Other Issues to Consider • Which words to use (feature selection). • Normalization. • Use of lexical databases. • Longman Dictionary of Contemporary English (LDOCE), WordNet, English Verb Classes and Alternations (EVCA). • May cause problems due to lexical ambiguity. • High cost of manual labels.
Categorizing Images • Some previous research on content-based image categorization, very little on text-based image categorization! • WebSEEk. • Categorizes images and videos based on key-terms extracted from URL, alt text, hyperlinks, and directory names. • Semi-automated key-term dictionary maps key-terms to subject(s) from a taxonomy.
Per Category Measures: simple accuracy or error measures can be misleading. precision, recall, and fallout. F-measure, average precision, and break-even point (BEP) combine precision and recall. Macro-averaging vs Micro-averaging. Should choose metric ahead of time (maybe)! Evaluation Metrics contingency table: p = a / (a + b) r = a / (a + c) f = b / (b + d) Acc = (a + d) / n Err = (b + c) / n
Some Results and Analysis • Comparisons. • SVM and kNN, AdaBoost, WH, and EG all showed very impressive performance. • Naïve Bayes and Rocchio tended to show relatively poor performance. • Rocchio possibly could have done better. • Should be using probabilistic Rocchio. • Works best if categories are mutually exclusive. • May perform at its best when only 2 categories.
Information Retrieval • User inputs query, system should retrieve all relevant documents. • Simple technique: keyword search. • Other techniques use on word vectors. • TF*IDF commonly used for weights. • Can compute similarity between query vector and document vectors. • Evaluation - Similar to text categorization, treat relevant documents as single category.
Relevance Feedback • After initial retrieval, user makes relevance judgements for retrieved documents. • New round of retrieval based on feedback. • Similar to text categorization with two categories: relevant vs non-relevant. • Rocchio algorithm originally created for this task. • Naïve Bayes very successful.

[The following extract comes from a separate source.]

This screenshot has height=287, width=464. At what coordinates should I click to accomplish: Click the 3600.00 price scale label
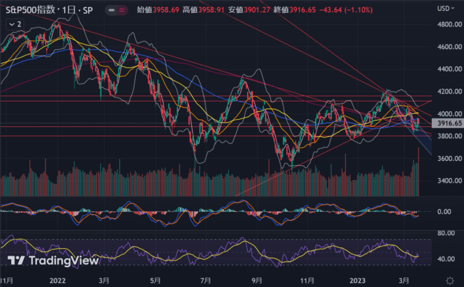pos(448,159)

Possible Improvements • Lexical databases sometimes used for query expansion. • Word sense disambiguation. • Expand query with correct senses. • Used on documents to prevent retrieval based on false matches. • Notion of semantic similarity.
Retrieval of Captioned Images • Typical properties of image captions: • Shorter than documents in typical IR tasks. • Subject noun phrase usually denotes most significant object in picture. • In news domain, first sentence generally describes image, rest is background. • Different types of queries. • Many techniques from general IR not applicable.
Related Research • Smeaton. • Automatically derived Hierarchical Concept Graphs (HCGs) based on WordNet IS-A links. • Computed semantic similarity between nouns. • Some success improving image retrieval. • Guglielmo and Rowe. • Used logical form records to capture meaning of queries and captions for comparison. • System significantly beat keyword search.
Other Text Classification Tasks • Clustering documents. • Create groups with similar attributes. • Various methods and algorithms exist. • Hierarchical vs non-hierarchical. • Each group has centroid. • Can aid in Information Retrieval. • Text Filtering. • Filter articles of potential interest for a user. • Uses many of the same methods as TC and IR.
Processing Image Captions • The Correspondence Problem - How to correlate visual information with words. • Visual semantics. • Symbolic representation of visual data. • Srihari. • Piction - System that automatically identifies human faces in captioned newspaper photos. • Integrates NLP module which parses captions with IU module that detects objects.
Final Observations • Previous Work. • General text categorization studied extensively. • Some research on text-based image retrieval. • Very little research involving text-based image categorization. • Image captions contain information unlikely to be extracted from just images. • High potential exists for significant research involving text-based image categorization.